まだ異世界
???「フレイム・ヘイズ・ベルフリート!!」
雑魚モブ「ぐぎぁ!!」
長い詠唱とともに発生した炎の塊はその雑魚モブの体を燃え上がらせ、雑魚モブは力なくし地面に倒れた。
その声を聞いた雑魚モブの仲間達が駆けつけてきた。
そこで雑魚モブ達が見たのは倒れた仲間と一人の少女だった。
少女はその雑魚モブ達を見て言った。
「ふんっ!あんた達も今からこの魔法で消し炭にしてあげるんだから!」
完全に敵だと把握した雑魚モブ達は少女を睨みつけ、一斉に襲いかかる。しかし、それよりも早く少女は何かを呟いたかと思うと、腰から抜き出した剣が炎のように紅く燃え上がり薙ぎ払いでそれを一掃した。
斬りつけられた雑魚モブ達はそれ以上動くことはなかった。
少女は静かに剣を鞘に収め、大きな背伸びをした。
「んんーー!よっし、ざっとこんなものね!」
「魔法は噛まないし、剣も凄く軽い!今日は絶好調だわ!」
ここは異世界。現実世界では使えない魔法や存在しない生物が存在する世界。
そしてこの少女、アイラ・レーリスはそんな異世界で戦う1人の冒険者である。
「ふふっ♪この調子なら今日はもっと奥まで進んでもいいかもしれないわね!」
そう言ってアイラは楽しげに歩きだした。だが、そこでアイラは何か奥で奇妙な物が浮いていることに気づく。
それはまるで影、いや闇と言うべきだろうか。ブラックホールのような形をしており異様なオーラを放っている。アイラはそのブラックホールの様な物の前で立ち止まった。
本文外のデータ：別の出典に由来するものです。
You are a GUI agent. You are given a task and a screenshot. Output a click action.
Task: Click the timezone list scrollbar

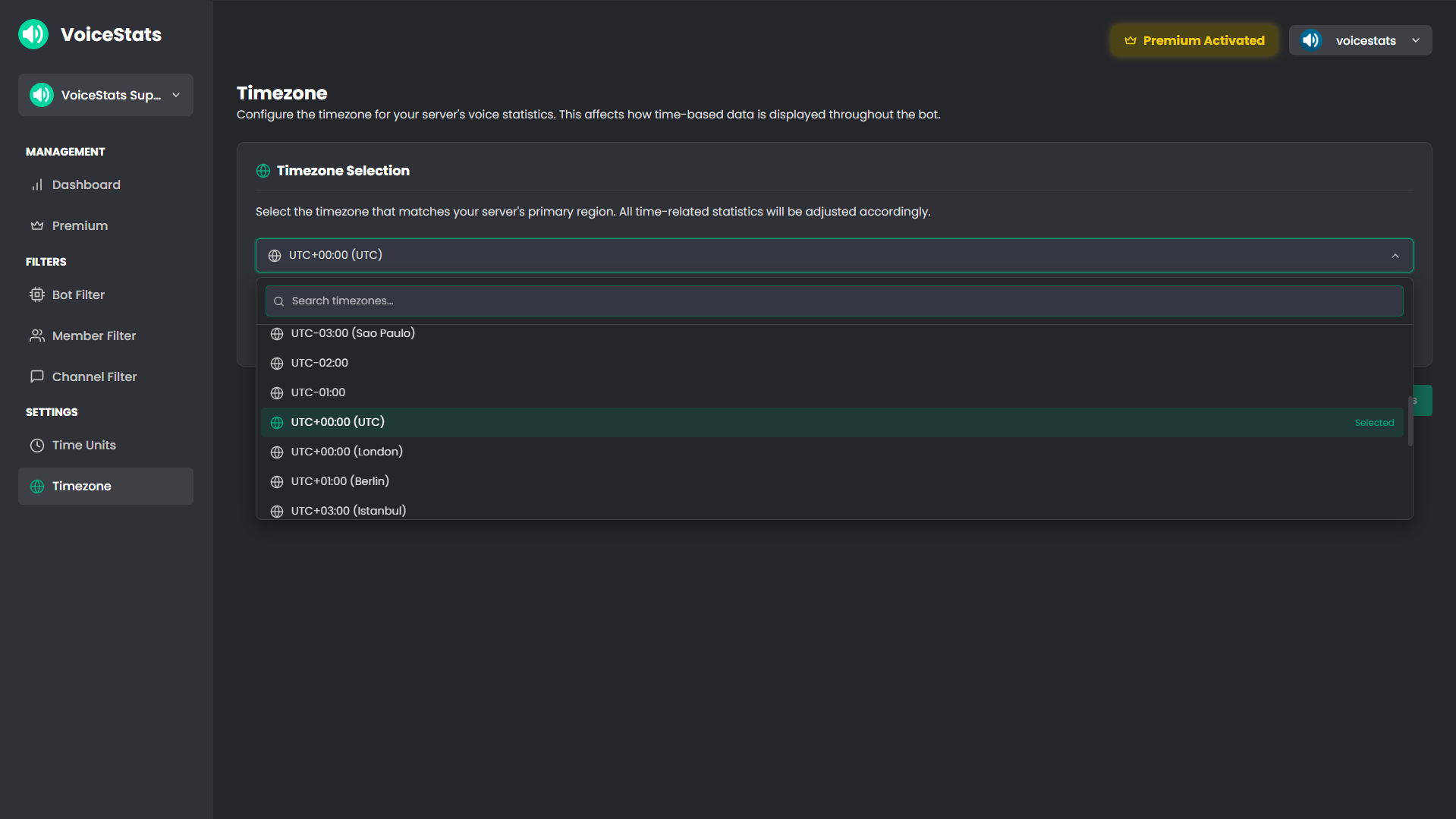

「これは一体なんなのかしら…こんな魔法見たこともないし聞いたこともない…もしかしてエレメンタルフュージョン(魔法と魔法を融合し新たな魔法を生み出す上級錬金術)で誰かが新たに生み出したのかしら…?」
しばらくじっと見つめていたアイラはその闇にゆっくりと手を伸ばし始めた。本当は少し怖くて不安な気持ちもあったが、新たな魔法を目にした冒険者であり、初めて見るものには目がないアイラの抱いた好奇心がそれに勝ってしまったのだ。
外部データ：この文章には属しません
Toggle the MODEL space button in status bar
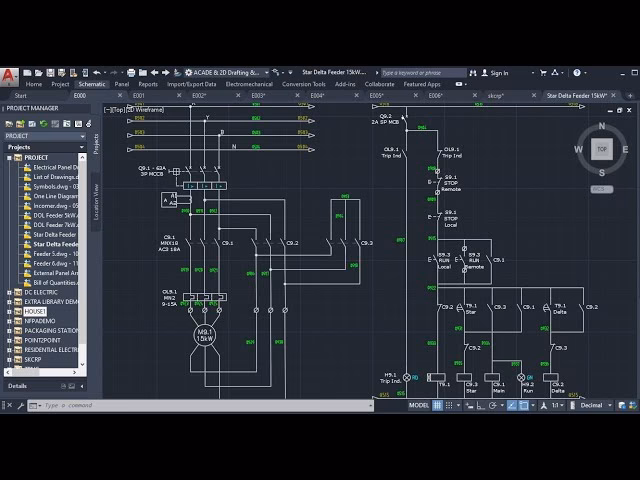The width and height of the screenshot is (640, 480). tap(419, 405)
そしてアイラの伸ばした手が すぅ と闇に入った瞬間、突如その闇から禍々しい光が放たれたかと思うと一瞬にしてアイラはその闇に吸い込まれた。それは抵抗しようと脳が判断するまでも早くに。
そうしてアイラは異世界から姿を消し、吸い込んだ闇も同時に消滅した。